Here is a capture of the 3 way handshake https://www.cloudshark.org/captures/55bd973d2a44

If i read this correct, initial window size from src is 5840, and slowly scales up to 10880. The dst has a window size which scales to 69632. So they are not settling on a nice window between the two? I see line 365 a tcp window update from the far end to the local src, but it doesn't seem to do anything with the sender's window.

(15 Oct '14, 09:03) parsonsproject

Packets are being lost between your capture point and the receiver, 10.240.44.9, not between your capture point and the sender. To verify this, select any of the six packets that Wireshark has identified as retransmissions. Open the TCP portion of the packet, right-click on the sequence number, and select "Apply as filter > Selected." You will see both the original packet and the retransmission, meaning that the original packet made it from the sender to your capture point; it was dropped somewhere downstream from your capture point.

No, the Fast Retransmissions are not because the sender never got an ACK for the data packet. Fast Retransmissions are triggered when the sender gets three Duplicate ACKs from the receiver.

When a packet is transmitted, the sender starts the Receive Time Out (RTO) timer. If the RTO timer counts down to zero and no ACK has been received for that packet, the sender will retransmit it. However, the sender will also retransmit the packet if it received three Duplicate ACKs from the receiver, and this happens more quickly than the RTO timer counts down, hence the name "Fast Retransmission."

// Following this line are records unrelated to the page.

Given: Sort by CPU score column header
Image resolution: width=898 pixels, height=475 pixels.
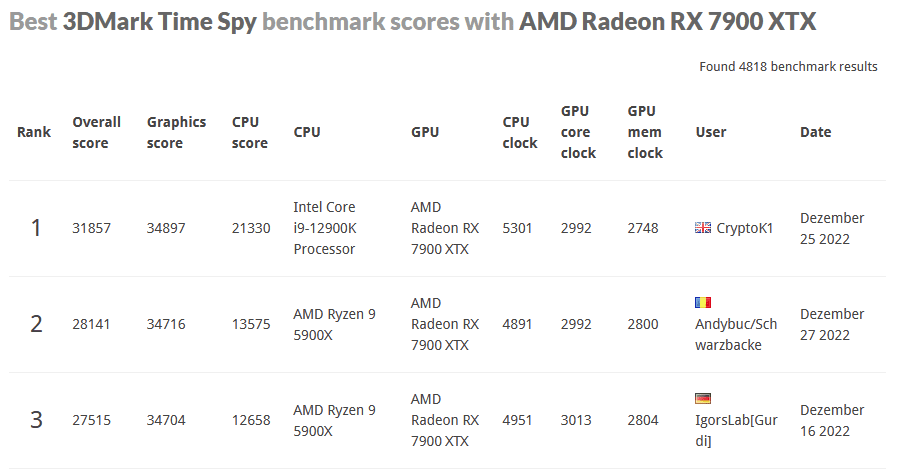Looking at the screenshot, I should point(249,132).
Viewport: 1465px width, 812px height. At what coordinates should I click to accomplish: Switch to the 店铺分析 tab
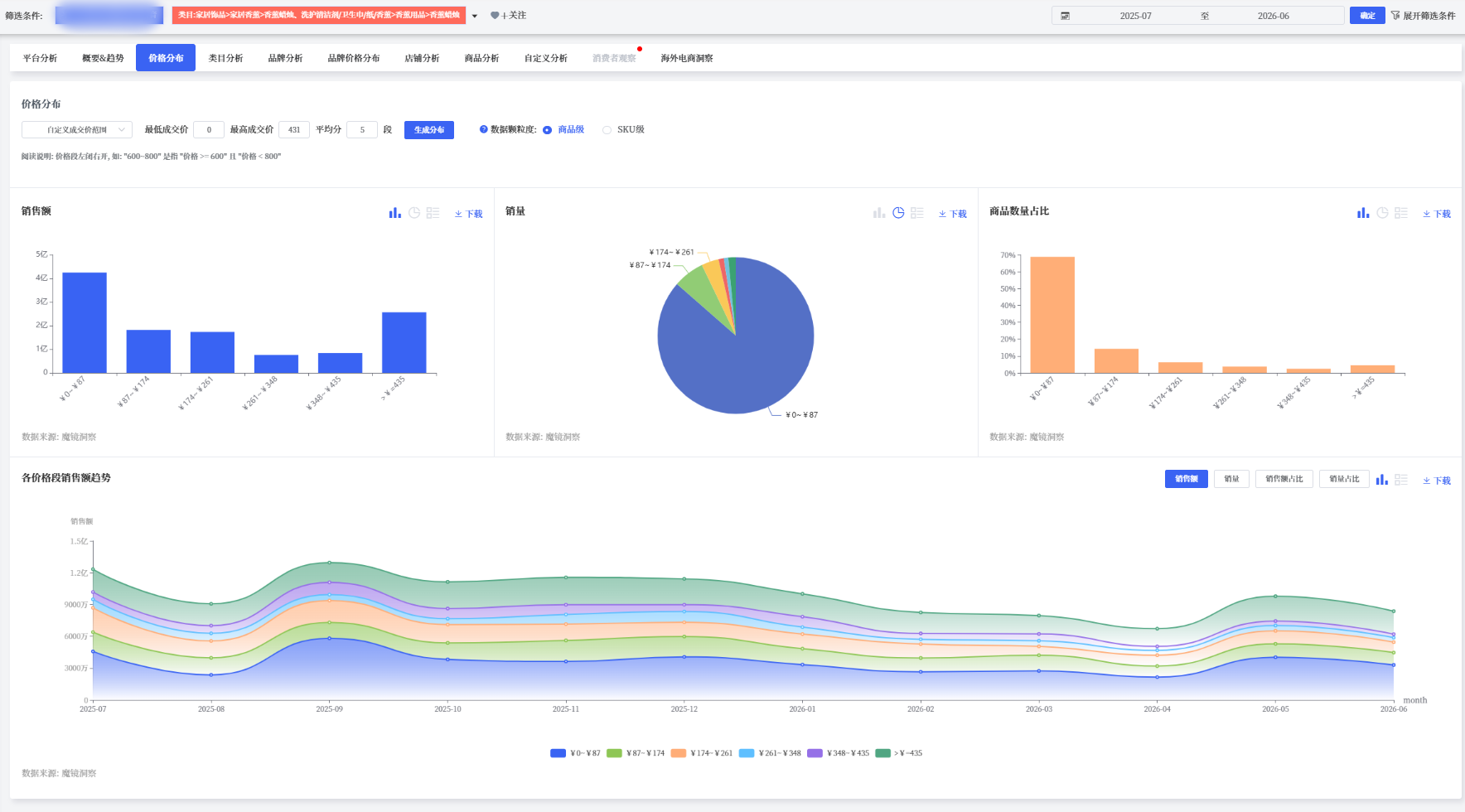(422, 58)
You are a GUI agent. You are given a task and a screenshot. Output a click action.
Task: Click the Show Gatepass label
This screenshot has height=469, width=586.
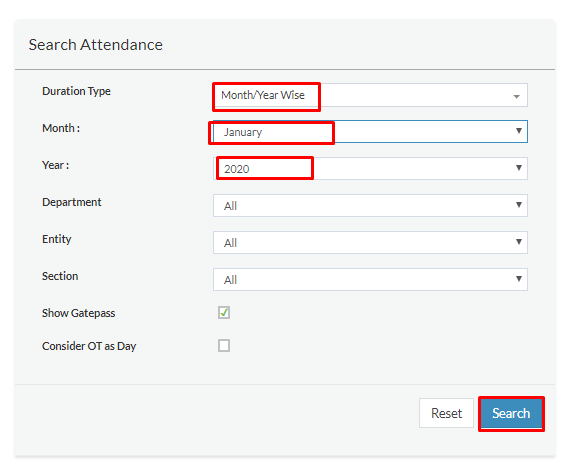(x=78, y=313)
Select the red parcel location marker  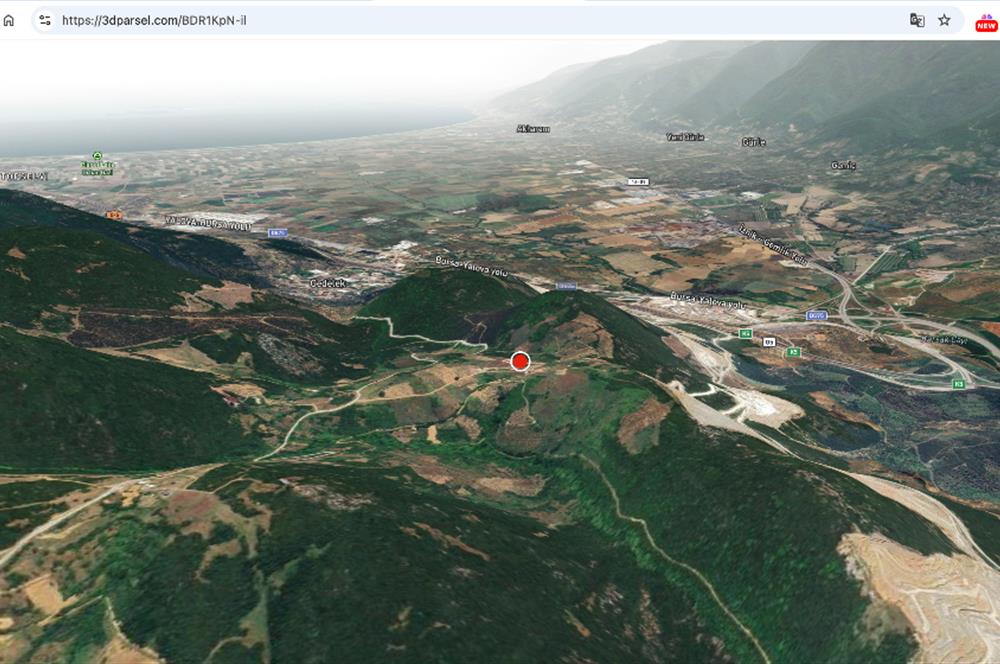pyautogui.click(x=521, y=361)
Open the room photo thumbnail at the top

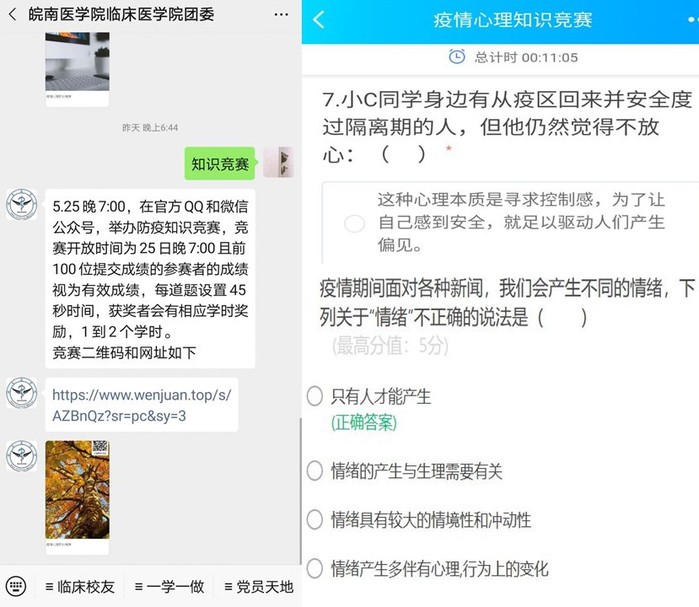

This communication was already underway when the capture started, so the TCP three-way handshake is missing. Whenever possible, try to start capturing before the TCP connection is established so that the three-way handshake will be in the capture file. There are certain things that are only seen in the three-way handshake. For example, it is very likely that window scaling is usesd on this connection, but without the handshake, we don't know what the window scaling factors are so we don't know what the true TCP window sizes are.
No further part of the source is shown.